Horse racing was never more golden than in this new golden age. In 1953, a total of 49,747,992 fans saw all the horses run, trot or pace. There is good reason to expect that 1954 figures will be just as impressive.
Racing has always been popular in America. There was a race track on Long Island in 1665, and a little later Virginia had five tracks operating. Still later George Washington was a Virginia owner, breeder and racing official. The South held a virtual monopoly on racing before the Civil War, but after it racing boomed in the North as well. Before the war one of the greatest of America's running horses was in his prime. His name was Lexington (he set a record for the four-mile track of 7:19? which stood for 19 years) and he belongs in a select company of great American horses, including Man o' War, Exterminator, Seabiscuit, War Admiral, Citation, Whirlaway and the fabulous gray: Native Dancer. The Dancer's record is identical with that of Man o' War.
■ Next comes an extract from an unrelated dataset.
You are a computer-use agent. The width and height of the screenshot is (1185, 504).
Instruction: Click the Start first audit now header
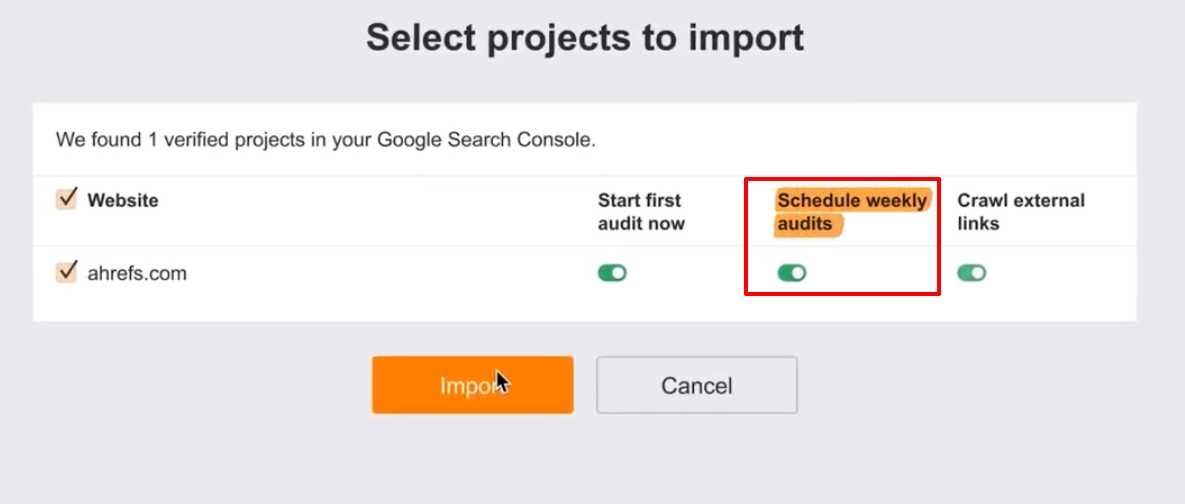point(641,212)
There were great jockeys to ride America's great horses. Tod Sloan, popularizer of the modern "monkey crouch" seat, so captured the imagination and affections of Americans that George M. Cohan wrote Yankee Doodle Boy about him. Today there are jockeys with the winning ways, if not the personal glamour, of Sloan. Among them: Eddie Arcaro, with 3,352 wins, Ted Atkinson with 2,980, Willie Shoemaker with 1,832, Johnny Longden with 4,426, and Sir Gordon Richards, the jockey knighted in 1953 by Queen Elizabeth, with 4,870.
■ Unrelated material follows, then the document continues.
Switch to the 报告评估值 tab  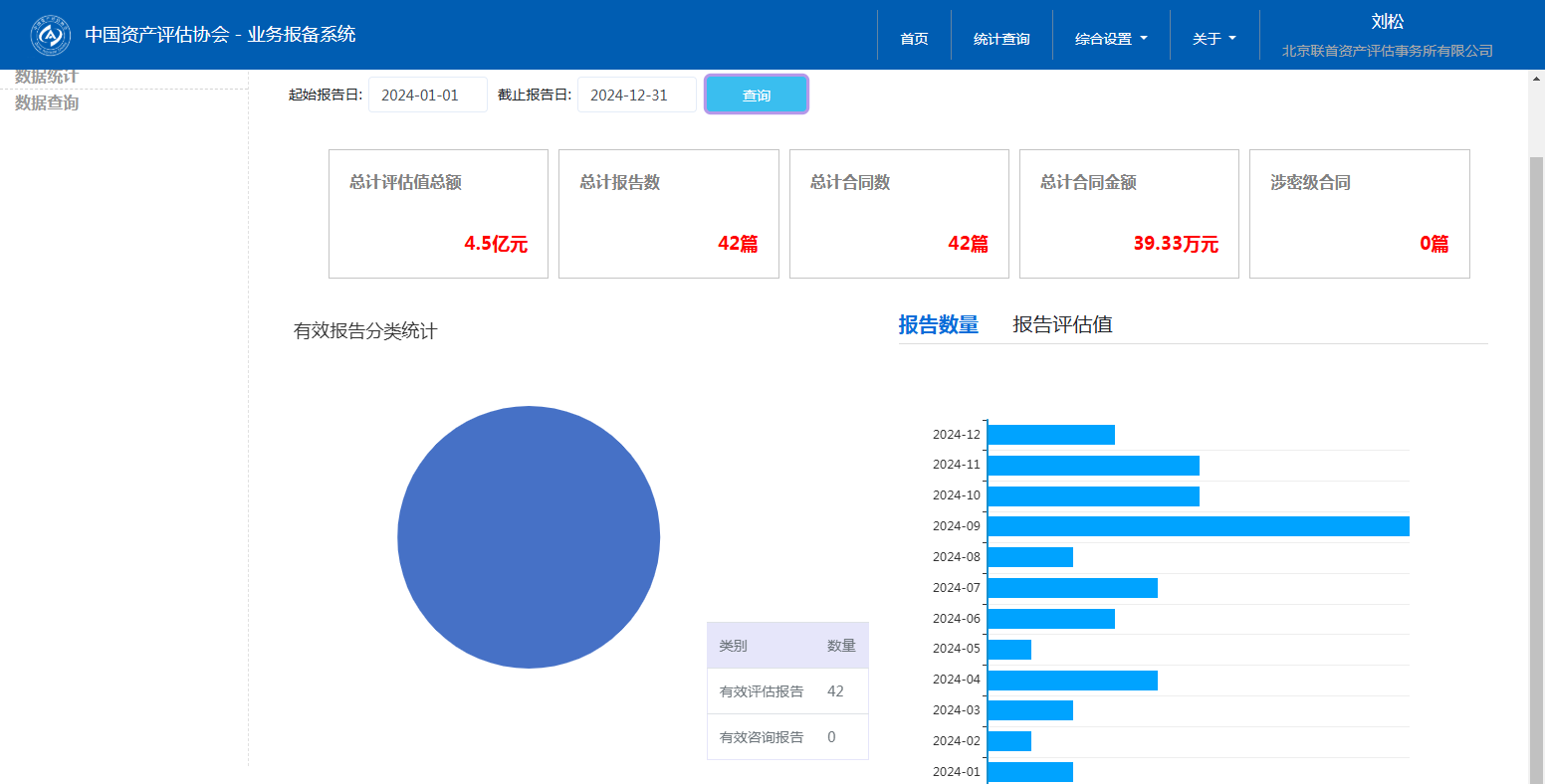1062,324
But if the spotlight were reserved for just one man in the history of running horses in the U.S., it would have to fall on the late Colonel Matt Winn, long president of the American Turf Association. Racing is in debt to Colonel Winn not only for doing so much to build the Kentucky Derby into an American institution, but for saving racing's very life. There was a great reform wave directed against the sport in the early 1900s and it was Colonel Winn who turned back the tide. He installed pari-mutuel machines at Churchill Downs at Louisville, Ky., in 1908, and persuaded two Maryland tracks to do the same. Thus, he kept racing going when tracks in all other states were shut down. The machines had been tried out as far back as 1870, but Colonel Winn made them stick.
Today, in the view of many who have never seen the horses run, it is the machines alone that draw the millions to the tracks. The late Joe Palmer, the college professor who turned racing writer, would have none of that notion. "Racing," Palmer once wrote, "is an athletic contest among horses. If the spectators can whip the totalizator, meanwhile, that's all right, too. But it isn't what people go to see, and it isn't what you pick up a paper to read about. The statement is frequently made that people go to races to bet. This is a half truth (or seven eighths truth) and it is denied in part by the fact that the worst betting race on the card?the steeplechase?inspires the most excitement and interest."
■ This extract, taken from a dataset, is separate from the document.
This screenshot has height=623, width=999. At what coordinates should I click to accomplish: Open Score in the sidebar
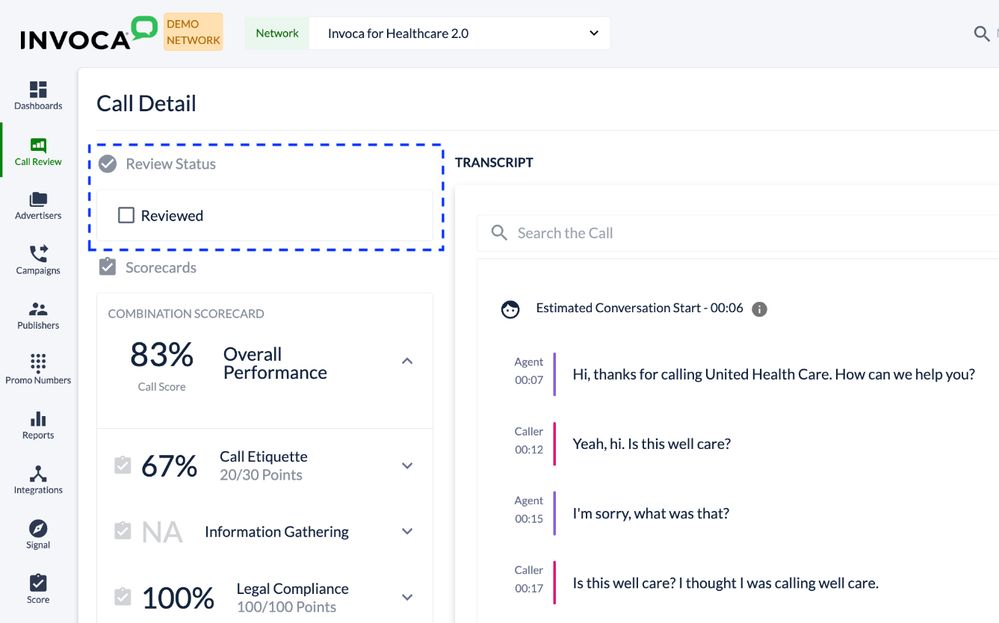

Alben W. Barkley, the former vice president, agrees with Dr. Palmer, the former professor, that "to see a real thoroughbred horse perform is one of the joys of man." And anyone who exposes himself to the color and excitement of the race track, with its ritual and fanfare, with its splendid (the slowest of them) horses, as eager to run as Willie Mays is to get the ball game started, anyone who holds his breath in the agonizing moments before the start and lets himself go with the crowd as it roars in the stretch, anyone so caught up in the racing drama is almost certain to be won to the views of the Palmers and the Barkleys?especially if he has a $2 ticket from the machines riding on the nose of the front-running horse.
THE NEW GOLDEN AGE
In this look around and over the shoulder at the sporting scene in a mid-century world, no attempt has been made to list all the great stars and all the great events that in some way contribute to the richness of this new golden age. The principal point to be made here is that, while we once seemed in grave danger of becoming a world of onlookers, now millions are getting out and participating in sports. And, at the same time, the same millions have time to be spectators at events that for color and excitement and high quality of individual performances make no apologies to any other age.